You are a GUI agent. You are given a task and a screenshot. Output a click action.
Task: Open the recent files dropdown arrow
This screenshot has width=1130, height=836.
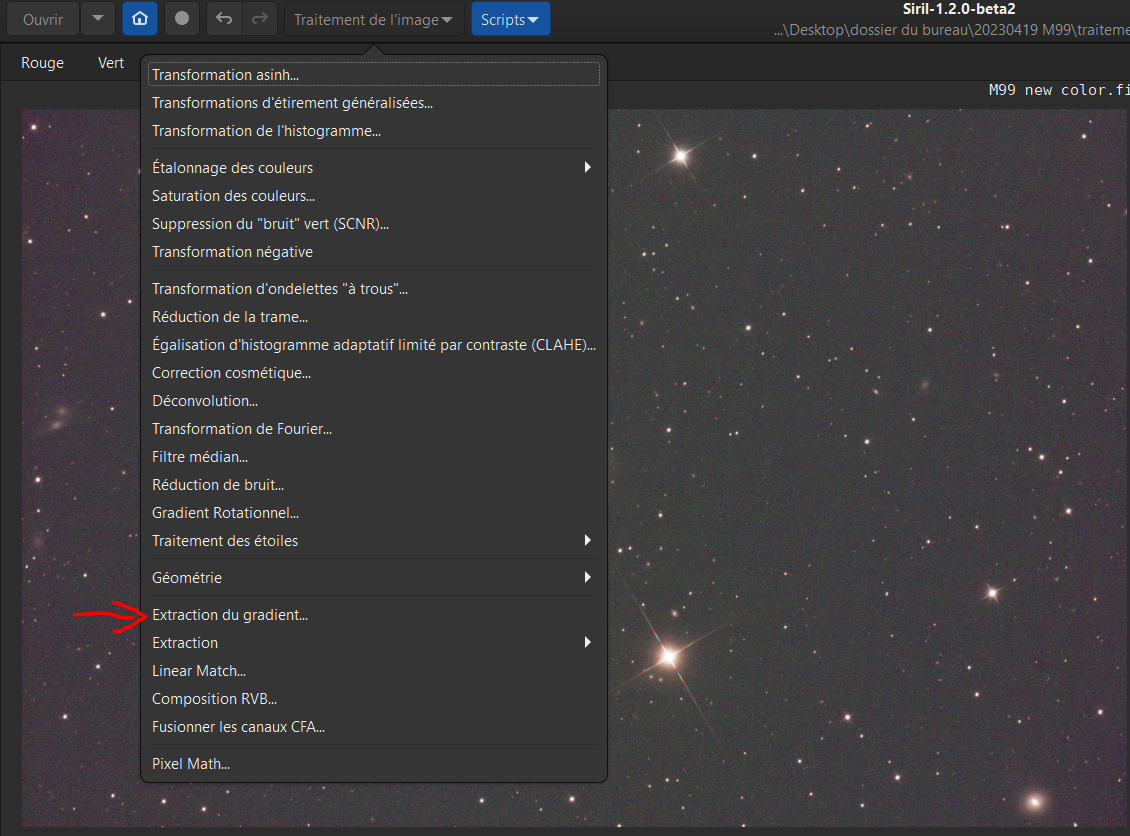[97, 19]
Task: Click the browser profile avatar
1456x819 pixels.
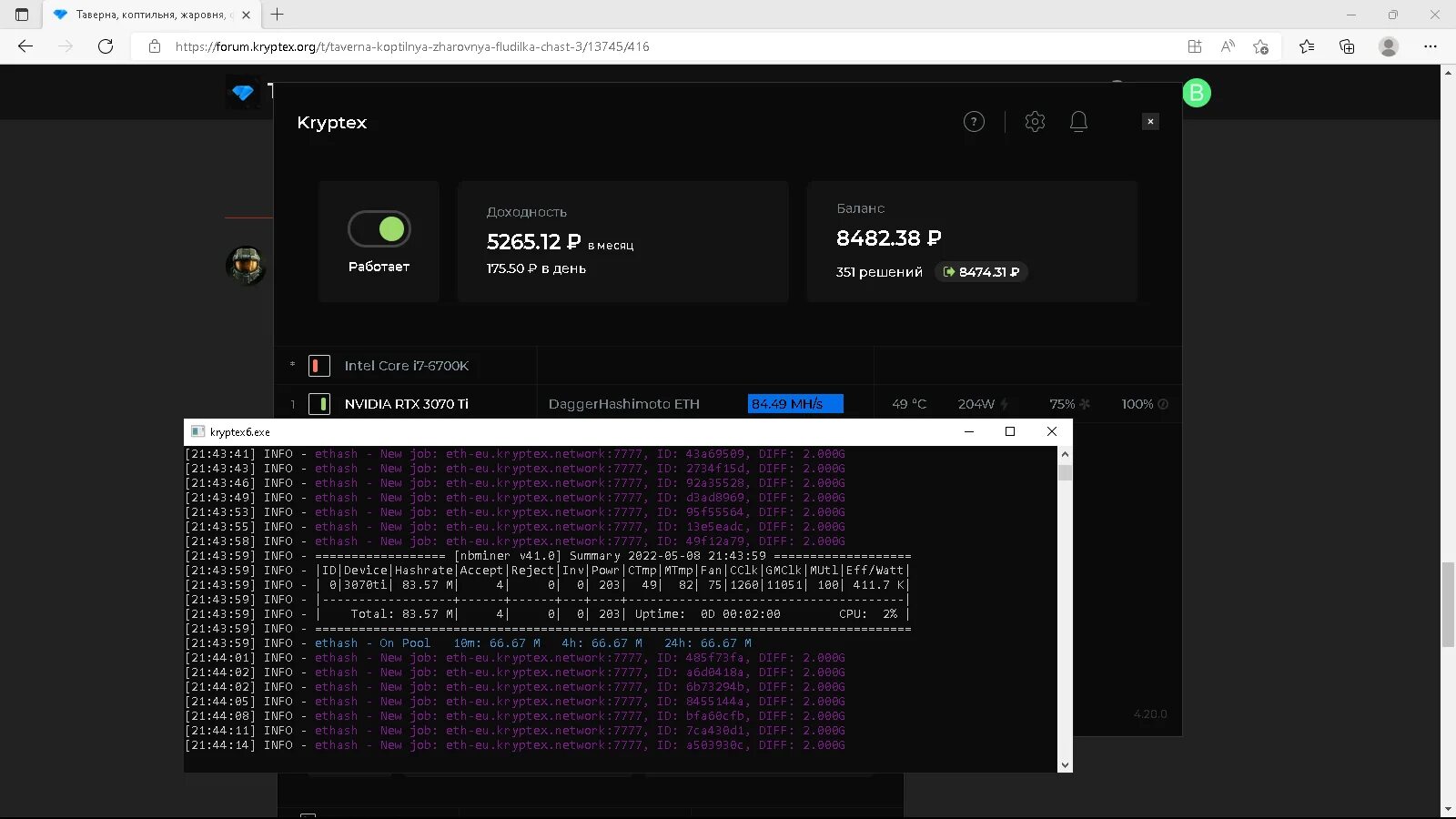Action: [1389, 46]
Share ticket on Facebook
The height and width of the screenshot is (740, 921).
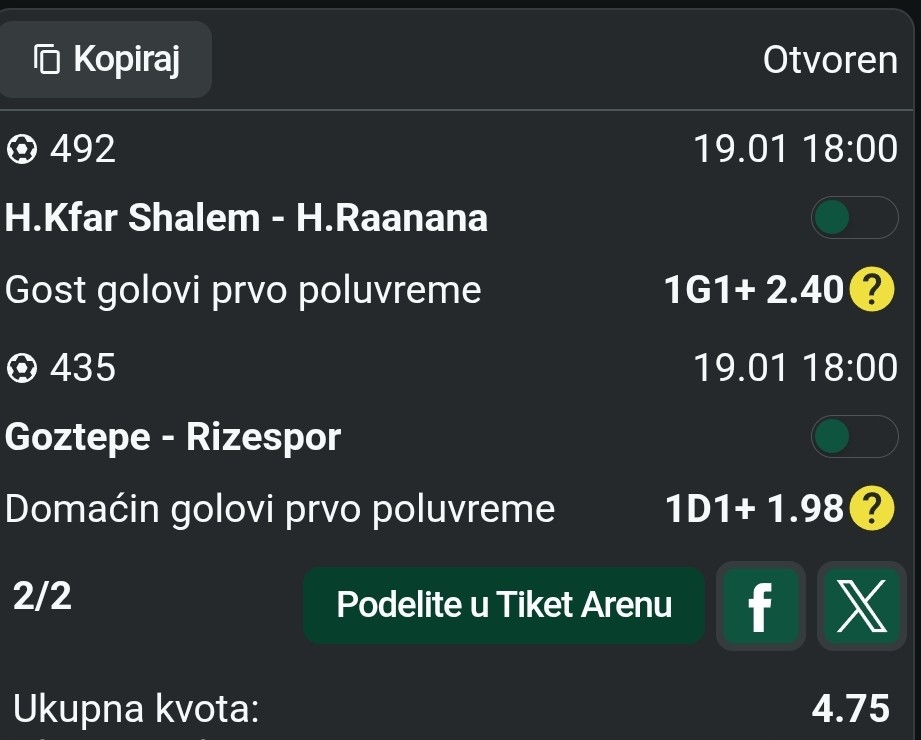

**Objetivo de la tarea:** Filtra las entradas de arriba y copia cada línea que contenga la palabra "width".

**Salida correcta:**
This screenshot has width=1130, height=836.
The height and width of the screenshot is (740, 921).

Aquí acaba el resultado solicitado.